Education secretary Michael Gove leaves Downing Street.Source: Matt Crossick/EMPICS/PA
BSF procurement shake-up beckons with framework mooted
The RIBA has stepped up its war of words with education secretary Michael Gove as the future of the £55 billion Building Schools for the Future programme hangs in the balance.
President Ruth Reed was joined by predecessor Sunand Prasad in lambasting Gove after he renewed his claim that schools architects were wasting taxpayers’ money which should instead be spent on “frontline” services.
The spat comes as the government considers replacing the
current procurement system with a national framework of contractors similar to the one used for academies.
However, last week Gove reiterated his belief that the new government should not spend money on “consultants, architects or bureaucracy”.
This followed his comments last month, while still in opposition, in which he accused the profession of “creaming off cash” under BSF.
“It is wrong to run down something which has delivered real benefits,” Reed said. “Good architecture is a non-political thing and shouldn’t be used as a political weapon.
“There is a huge amount of anger out there because people are quite rightly distressed by the implication that architects have only been interested in what we can gain. We have said for a long time that the [BSF] process is flawed. The slings and arrows are falling in the wrong place.”
Prasad questioned why Gove had apologised for his “creaming off cash” remarks given his subsequent comments.
“What was the value of his apology?” he said. “To display such ignorance about what architects actually do is lamentable.”
But schools architect and advisor to Cabe, Jonathan Ellis-Miller, warned the RIBA not to go overboard.

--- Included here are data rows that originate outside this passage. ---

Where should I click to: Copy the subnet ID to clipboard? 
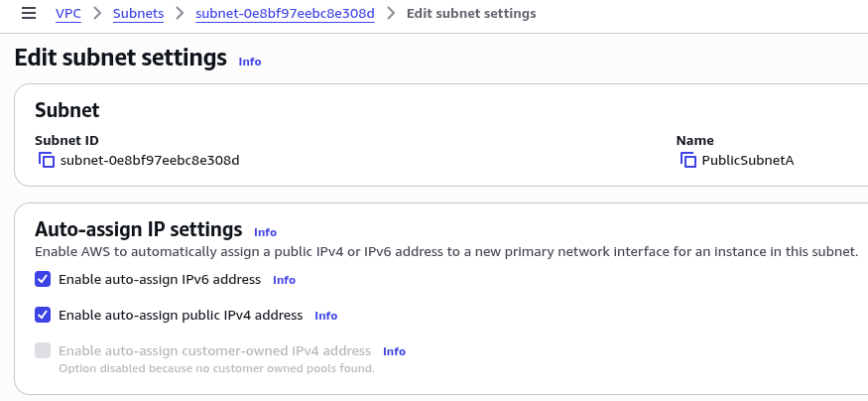[47, 161]
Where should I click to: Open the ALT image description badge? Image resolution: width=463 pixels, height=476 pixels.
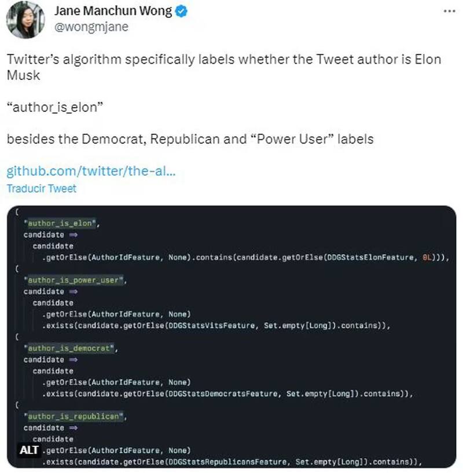click(x=29, y=450)
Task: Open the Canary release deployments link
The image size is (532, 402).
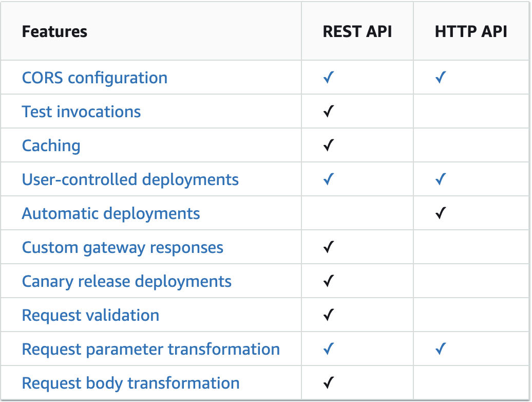Action: click(x=126, y=282)
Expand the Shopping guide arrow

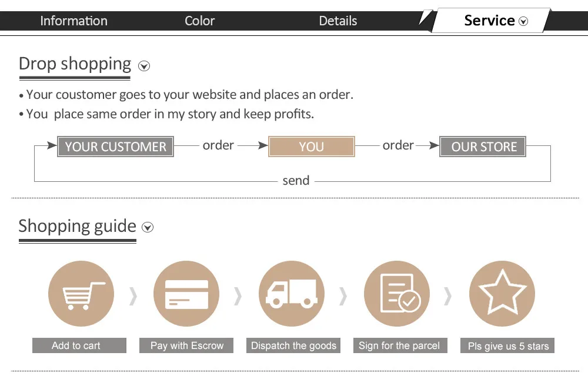[148, 227]
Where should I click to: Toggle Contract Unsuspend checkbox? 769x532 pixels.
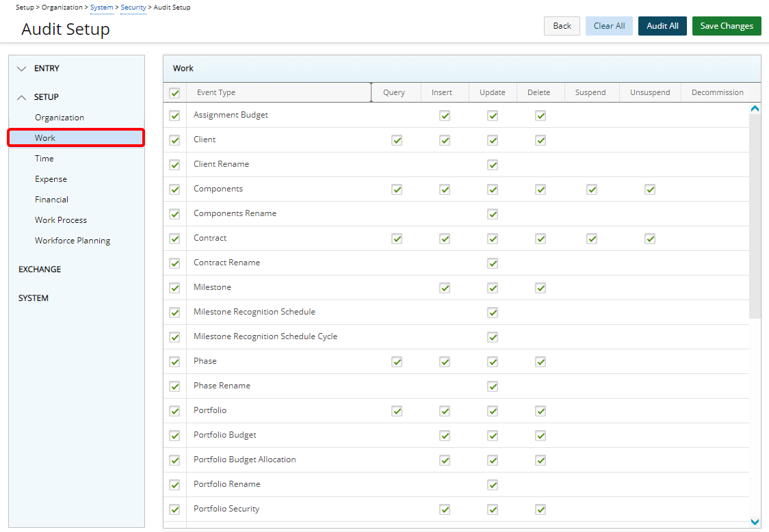650,239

“I think capital spending will continue,” he said. “The RIBA needs to be measured about this. They need to get Michael Gove onside and explain the benefits of good design, not go around saying he’s a bad guy.”
As firms continued to bid for major BSF contracts in areas such as Worcestershire and Southampton this week, Gove was tight-lipped when pressed for answers by fellow MPs in the Commons on Monday, saying only that the programme was under review.
But BD understands ministers are considering a more “cost-efficient” school building programme with higher levels of refurbishment for both school and non-school buildings, which could be converted.
Such an arrangement could see some work halted while areas in greatest need are given priority.